Download or read book Greek in Minoritized Contexts written by Matthew John Hadodo and published by Taylor & Francis. This book was released on 2024-12-05 with total page 229 pages. Available in PDF, EPUB and Kindle. Book excerpt: This volume examines constructions of Greekness and Greek-speakerhood in geographical and sociohistorical contexts where Greek speakers are minoritised, and Greek is not hegemonic. Authors explore the sociolinguistic outcomes that arise from minoritisation, distant and more recent history, migration, and the proliferation of digital technologies for communication in the 21st century. Set against the backdrops of Albania, Australia, Canada, Cyprus, Sweden, Turkey, and the UK, the volume chapters consider the manifestations, conceptualisations, and negotiations of linguistic authenticity; the construction of identities; and the impact of institutions such as Greek language schools as well as families on local sociolinguistic landscapes and dynamics. Particular attention is given to the confrontations between competing language forms, practices, and repertoires resulting from the contact between standardised and non-standardised varieties of Greek as well as to communities that are distant from the influence of institutions where Standard Greek or other local Greek norms prevail. The book is of interest to academic specialists and graduate students in sociolinguistics, applied linguistics, bi-/multilingualism, diaspora studies, linguistic anthropology, linguistic ethnography, social interaction, language contact, and language and culture – with a special focus on Greek.
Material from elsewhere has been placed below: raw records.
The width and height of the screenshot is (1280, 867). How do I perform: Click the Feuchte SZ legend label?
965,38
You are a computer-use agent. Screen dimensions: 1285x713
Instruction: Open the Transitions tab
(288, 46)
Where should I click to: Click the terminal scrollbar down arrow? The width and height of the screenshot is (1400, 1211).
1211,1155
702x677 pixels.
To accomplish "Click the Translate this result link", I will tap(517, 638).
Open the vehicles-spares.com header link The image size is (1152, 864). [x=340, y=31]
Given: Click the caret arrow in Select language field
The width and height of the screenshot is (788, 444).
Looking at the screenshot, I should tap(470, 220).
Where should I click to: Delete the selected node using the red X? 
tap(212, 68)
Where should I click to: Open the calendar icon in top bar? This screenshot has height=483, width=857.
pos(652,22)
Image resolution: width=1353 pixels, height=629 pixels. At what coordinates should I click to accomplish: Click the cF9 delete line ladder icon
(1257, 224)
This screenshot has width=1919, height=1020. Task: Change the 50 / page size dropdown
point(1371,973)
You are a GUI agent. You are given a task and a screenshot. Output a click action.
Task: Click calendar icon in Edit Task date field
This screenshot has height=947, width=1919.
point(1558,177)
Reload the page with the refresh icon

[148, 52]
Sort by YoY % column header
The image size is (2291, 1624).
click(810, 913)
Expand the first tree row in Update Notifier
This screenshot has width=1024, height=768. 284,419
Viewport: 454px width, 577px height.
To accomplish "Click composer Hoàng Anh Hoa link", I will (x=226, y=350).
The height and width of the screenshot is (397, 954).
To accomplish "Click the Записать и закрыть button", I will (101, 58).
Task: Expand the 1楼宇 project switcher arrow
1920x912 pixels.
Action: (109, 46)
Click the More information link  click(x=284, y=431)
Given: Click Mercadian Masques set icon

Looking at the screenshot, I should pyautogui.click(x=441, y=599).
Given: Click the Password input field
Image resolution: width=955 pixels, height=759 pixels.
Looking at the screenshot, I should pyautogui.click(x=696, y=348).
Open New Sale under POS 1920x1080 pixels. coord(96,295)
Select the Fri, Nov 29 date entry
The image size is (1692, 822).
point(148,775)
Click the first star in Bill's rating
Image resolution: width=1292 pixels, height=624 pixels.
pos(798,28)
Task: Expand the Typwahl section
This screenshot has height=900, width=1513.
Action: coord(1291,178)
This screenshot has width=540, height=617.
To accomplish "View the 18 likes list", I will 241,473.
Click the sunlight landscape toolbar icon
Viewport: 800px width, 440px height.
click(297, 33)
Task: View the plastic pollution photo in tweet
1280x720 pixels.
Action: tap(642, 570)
Download or read book The Mediterranean Context of Early Greek History written by Nancy H. Demand and published by John Wiley & Sons. This book was released on 2012-01-17 with total page 388 pages. Available in PDF, EPUB and Kindle. Book excerpt: The Mediterranean Context of Early Greek History p>“Drawing extensively on the latest archaeological data from the entire Mediterranean basin, Nancy Demand offers a compelling argument for situating the origins of the Greek city-state within a pan-Mediterranean network of maritime interactions that stretches back millennia.” Jonathan Hall, University of Chicago “Nancy Demand’s book is a remarkable achievement. Her Heraklian labors have produced stunning documentation of the consequences of the vast spectrum of interaction between the peoples surrounding the Mediterranean Sea from the Mesolithic into the Iron Age.” Carol Thomas, University of Washington Were the origins of the Greek city-state – the polis – a unique creation of Greek genius? Or did their roots extend much deeper? Noted historian Nancy H. Demand joins the growing group of scholars and historians who have abandoned traditional isolationist models of the development of the Greek polis and cast their scholarly gaze seaward, to the sparkling waters of the Mediterranean. The Mediterranean Context of Early Greek History reveals the role the complex interaction of Mediterranean cultures and maritime connections had in shaping and developing urbanization, including the ancient Greek city-states. Utilizing, and enhancing upon, the model of the “fantastic cauldron” first put forth by Jean-Paul Morel in 1983, Demand reveals how Greek city-states did not simply emerge in isolation in remote country villages, but rather, sprang up along the shores of the Mediterranean in an intricate maritime network of Greeks and non-Greeks alike. We learn how early seafaring trade, such as the development of obsidian trade in the Aegean, stimulated innovations in the provision of food (the Neolithic Revolution), settlement organization (“political form”), materials for tool production, and concepts of divinity. With deep scholarly precision, The Mediterranean Context of Early Greek History offers fascinating insights into the wider context of the Greek city-state in the ancient world.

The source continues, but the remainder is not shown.